Data to process:

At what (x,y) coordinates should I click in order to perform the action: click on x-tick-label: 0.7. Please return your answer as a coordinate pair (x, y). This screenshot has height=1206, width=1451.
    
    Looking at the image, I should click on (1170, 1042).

==

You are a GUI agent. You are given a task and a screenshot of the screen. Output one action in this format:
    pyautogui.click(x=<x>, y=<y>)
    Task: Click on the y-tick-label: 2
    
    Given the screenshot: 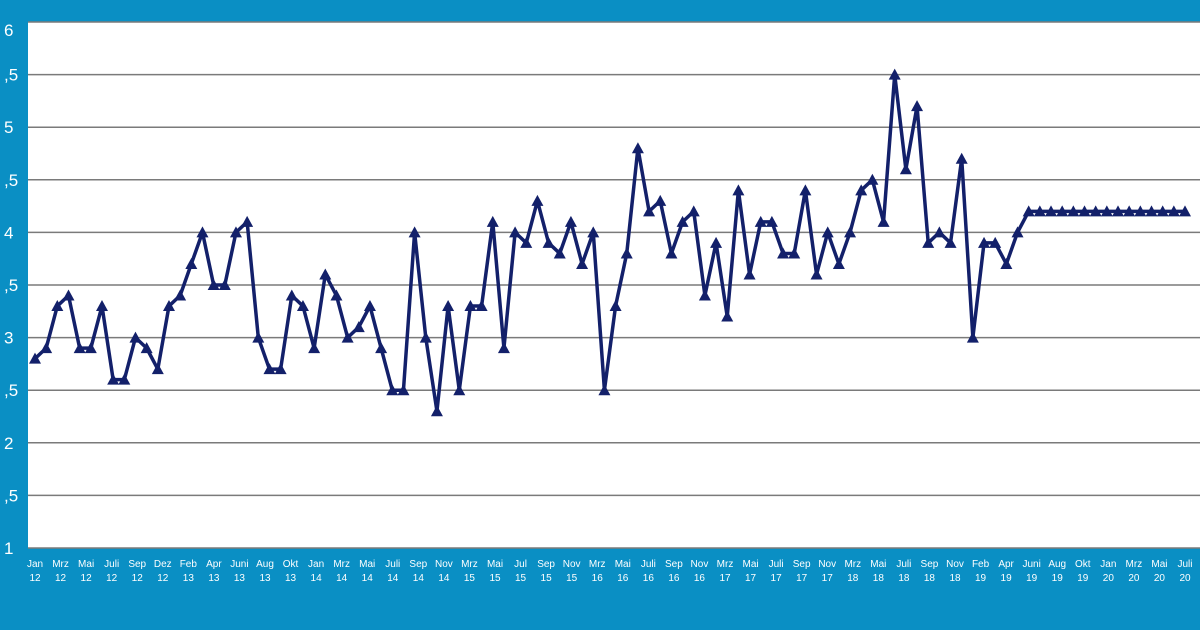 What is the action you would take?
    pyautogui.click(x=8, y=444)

Exercise prompt: Rewrite the section that begins with the line containing "At what (x,y)" and ends with the line containing "Looking at the" as a numbered list, including both of those lines and omitting any blank lines.

Exercise solution:
1. At what (x,y) coordinates should I click in order to perform the action: click on x-tick-label: 0.7. Please return your answer as a coordinate pair (x, y). This screenshot has height=1206, width=1451.
2.     Looking at the image, I should click on (1170, 1042).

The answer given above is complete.